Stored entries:
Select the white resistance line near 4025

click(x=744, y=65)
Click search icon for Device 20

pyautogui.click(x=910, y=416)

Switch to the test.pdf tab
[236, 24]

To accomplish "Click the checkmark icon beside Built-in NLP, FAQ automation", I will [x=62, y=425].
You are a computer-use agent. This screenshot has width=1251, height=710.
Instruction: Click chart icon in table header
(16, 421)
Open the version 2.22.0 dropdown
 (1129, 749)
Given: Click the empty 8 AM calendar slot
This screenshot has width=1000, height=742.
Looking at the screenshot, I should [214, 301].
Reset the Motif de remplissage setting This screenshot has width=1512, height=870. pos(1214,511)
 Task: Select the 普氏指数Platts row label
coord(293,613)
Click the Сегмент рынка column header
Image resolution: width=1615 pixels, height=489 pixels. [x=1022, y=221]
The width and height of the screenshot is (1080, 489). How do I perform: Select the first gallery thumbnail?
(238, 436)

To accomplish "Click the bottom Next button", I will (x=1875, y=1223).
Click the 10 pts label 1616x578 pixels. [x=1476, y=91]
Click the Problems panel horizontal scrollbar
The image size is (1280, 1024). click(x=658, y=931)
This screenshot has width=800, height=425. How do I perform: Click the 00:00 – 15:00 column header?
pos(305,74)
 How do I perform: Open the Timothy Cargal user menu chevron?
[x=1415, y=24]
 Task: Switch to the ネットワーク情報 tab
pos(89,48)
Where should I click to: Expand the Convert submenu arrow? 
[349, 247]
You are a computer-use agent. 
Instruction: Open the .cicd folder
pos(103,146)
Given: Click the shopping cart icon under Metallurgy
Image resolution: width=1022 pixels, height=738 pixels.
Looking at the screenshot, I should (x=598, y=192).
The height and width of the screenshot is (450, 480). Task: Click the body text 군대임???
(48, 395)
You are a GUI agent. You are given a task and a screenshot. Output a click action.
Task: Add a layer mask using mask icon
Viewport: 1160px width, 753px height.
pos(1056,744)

- REQUIRED WORK -
Transcribe the full set of records without altering a single character.

- YOUR SOLUTION -
Select the white resistance line near 4025

click(x=744, y=65)
Click search icon for Device 20

pyautogui.click(x=910, y=416)

Switch to the test.pdf tab
[236, 24]

To accomplish "Click the checkmark icon beside Built-in NLP, FAQ automation", I will [x=62, y=425].
You are a computer-use agent. This screenshot has width=1251, height=710.
Instruction: Click chart icon in table header
(16, 421)
Open the version 2.22.0 dropdown
 (1129, 749)
Given: Click the empty 8 AM calendar slot
This screenshot has width=1000, height=742.
Looking at the screenshot, I should [214, 301].
Reset the Motif de remplissage setting This screenshot has width=1512, height=870. pos(1214,511)
 Task: Select the 普氏指数Platts row label
coord(293,613)
Click the Сегмент рынка column header
Image resolution: width=1615 pixels, height=489 pixels. [x=1022, y=221]
The width and height of the screenshot is (1080, 489). How do I perform: Select the first gallery thumbnail?
(238, 436)

To accomplish "Click the bottom Next button", I will (x=1875, y=1223).
Click the 10 pts label 1616x578 pixels. [x=1476, y=91]
Click the Problems panel horizontal scrollbar
The image size is (1280, 1024). click(x=658, y=931)
This screenshot has width=800, height=425. How do I perform: Click the 00:00 – 15:00 column header?
pos(305,74)
 How do I perform: Open the Timothy Cargal user menu chevron?
[x=1415, y=24]
 Task: Switch to the ネットワーク情報 tab
pos(89,48)
Where should I click to: Expand the Convert submenu arrow? 
[349, 247]
You are a computer-use agent. 
Instruction: Open the .cicd folder
pos(103,146)
Given: Click the shopping cart icon under Metallurgy
Image resolution: width=1022 pixels, height=738 pixels.
Looking at the screenshot, I should (x=598, y=192).
The height and width of the screenshot is (450, 480). Task: Click the body text 군대임???
(48, 395)
You are a GUI agent. You are given a task and a screenshot. Output a click action.
Task: Add a layer mask using mask icon
Viewport: 1160px width, 753px height.
pos(1056,744)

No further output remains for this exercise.